The birds need to be able to remain buoyant and waterproof for up to six hours so when the penguins return to the wild they are able to go out to sea and forage for extended periods of time.
“What happens when the birds are washed, the detergent affects the integrity of their feathers and it takes them quite a bit of time to preen and realign their feathers so that waterproofing is coming back up to standard,” says Helen.
“It can be weeks, it can be months. It depends on the individual and it depends on the environment that they are in.

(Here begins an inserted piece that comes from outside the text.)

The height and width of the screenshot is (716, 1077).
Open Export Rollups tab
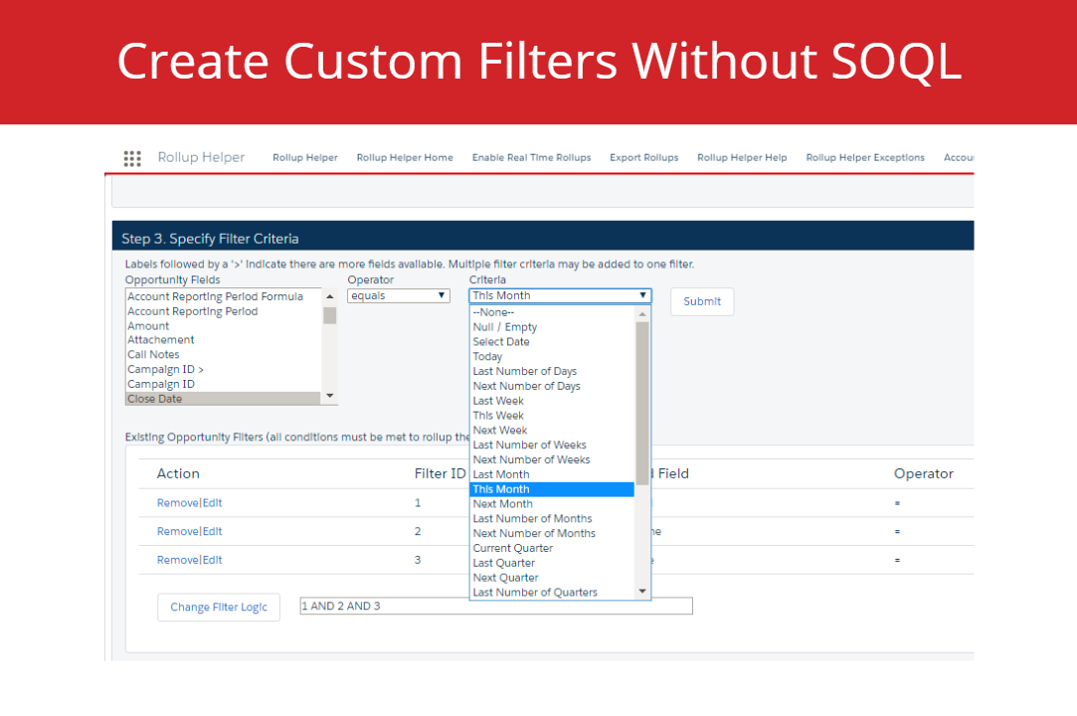pyautogui.click(x=643, y=158)
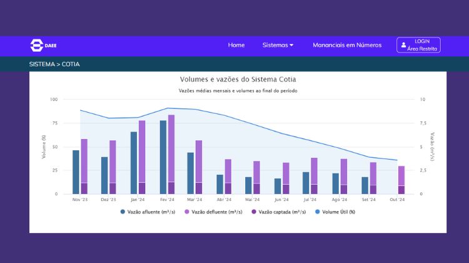
Task: Click the Nov '23 blue afluente bar
Action: pyautogui.click(x=76, y=172)
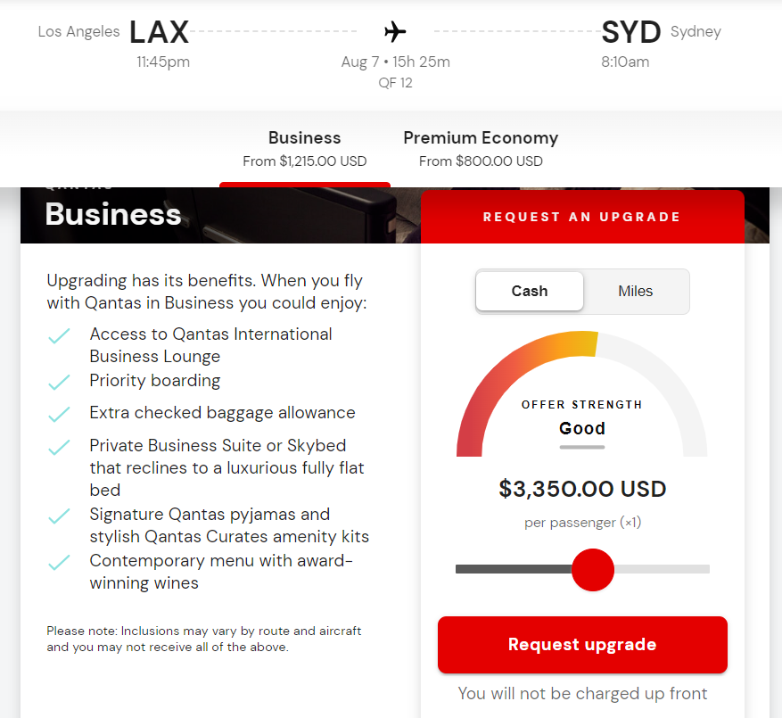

“That’s really important, and it’s why we have created the enclosures that we have.
“The pool areas that they have got access to emulates the natural environment, and stimulates their preening because it is through their preening, that preening action that they recreate the waterproofing that they need in order to be released.
“We are just in the process of assessing that waterproofing with a lot of the birds.”
The fresh water enclosure pools and the swimming pools are also becoming saltier, to adjust the birds for the return to their natural environment.

“We’re slowly adding salt into the rehab pools to build up tolerance to the salt water again,” says Helen.
“The process at the moment is assessing their water proofing and increasing the salt levels to approximate sea water so their salt glands which the birds have, aren’t overwhelmed once they go back into the ocean and they can cope with that salinity change.
“Right through the rehabilitation process we are working of getting their feathers healthy again. It’s just toward the end of the release that we start reintroducing them to the salt water.
“It takes somewhere in the order of four to five days to gradually increase the salt. That started in the last couple of days, they started introducing salt to the pools.”





The third criteria on the release programme is making sure the housework is done before the penguins are returned to their burrows round Mount Maunganui, Leisure Island and Rabbit Island.
 “The real driving factor for us is that no birds will be released into oiled habitat,” says Helen.
“The habitat will have to be cleaned to an appropriate level and the operations team is still working on that.”
The burrows and the areas the birds move through to the sea, basically the whole coastal foreshore will have to be oil free.

“We are really dependant on habitat clean-up at this stage. We certainly don’t want to be putting animals back into an environment where they can become re-contaminated.
“It would be just undoing all that hard work that we have just done, and it’s putting the birds through all that additional stress.
“We are assessing all that habitat with operations teams at the moment so we can be confident that when the birds go back out, they are going into habitat that has been cleaned to a suitable standard.”
Today teams are assessing Rabbit Island and Leisure Island. The three Mount Maunganui habitats are being assessed as one area for release purposes.

Motiti Island is going to take a little longer to clean-up and the Motiti penguins are assigned their own enclosure at the Te Maunga centre.
“Motiti is probably going to be a little behind the other sites as far as clean-up,” says Helen.
“I understand there are still some areas of significant oiling out there.
“We are trying to align all those time frame targets, so there is not one thing holding them back. As soon as the habitat is ready we should be able to release.

“It’s anyone’s guess as to when those appropriate end points are reached at this stage.
“We are just trying to manage public expectations around the fact that it’s unlikely to be in the next few days.
“We will just be assessing on a daily basis, as the clean up crews go through and clean-up the habitat is when we can actually put the animals back in the wild.”